UML is a language for expressing your thoughts and concepts, so there is no fixed rule what to describe, what to leave out, and how to arrange everything.
If you want to describe your implementation in detail, you will in some way need to include all these 30 classes (which is not so terribly much). But there are ways to make readable class diagrams even from large class models, using the following ideas. Most tools allow you, from one abstract class model, to derive several diagrams that will always be kept in sync with the class model, so they'll always be consistent. What I like to have is
one overview diagram, containing only the packages, the classes and relations between them without any details,
diagrams of parts of the model, e.g. of just one package, showing the details like attributes, data types, and operations.

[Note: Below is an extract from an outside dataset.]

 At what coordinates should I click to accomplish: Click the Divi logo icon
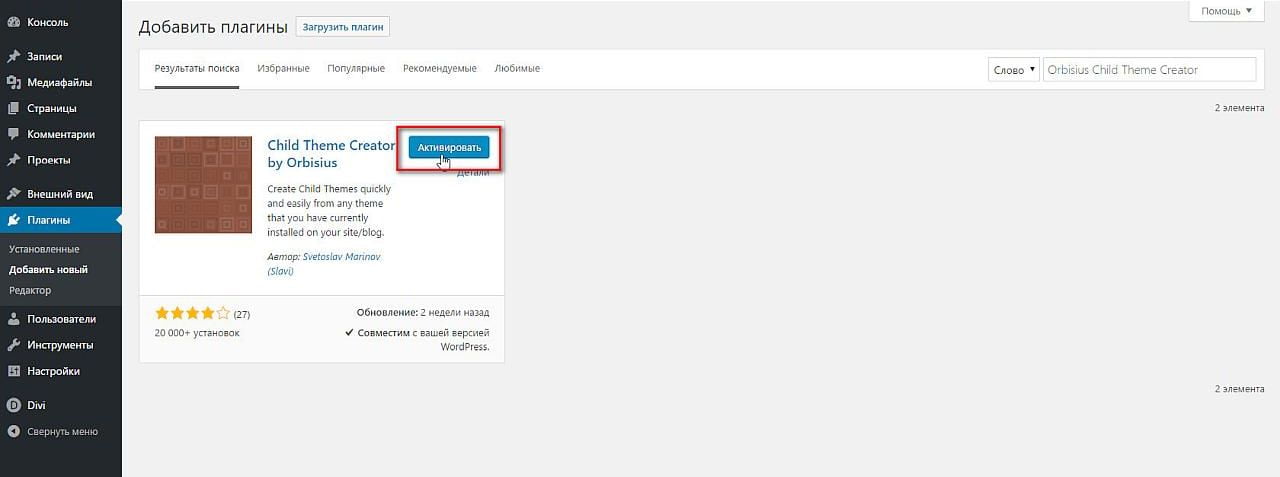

The overview diagram is a good place to show your layers. In your layer picture, I'm a bit puzzled about the business and domain layer, as those two terms generally mean much the same. Also, I wonder why you let the user communicate via web services. Human users of Android apps normally communicate with the presentation layer, which is subdivided into Android actions and views. As users aren't represented in a class model at all, you don't have to answer the philosophical question whether they interact with your views and/or activities. In general, the activities will depend on the views, but not the other way round, so you have layers activity - view - domain - data access.
PHP is most probably not on Android, but on a server application, so you'll have a similar layer structure for your server app, with some connector class in the Android app dependent on the server web service. I suspect that, in your picture, you didn't separate Android and server software clearly, as the PHP web service cannot call classes of the Android app.
Another approach is leaving some technicall fuss away and drawing a logical class diagram just of the application domain. In a well-designed application, this will be much the same as the classes of the domain layer. This will give the reader an insight into the essence of your software, without confusing him by too much technical detail.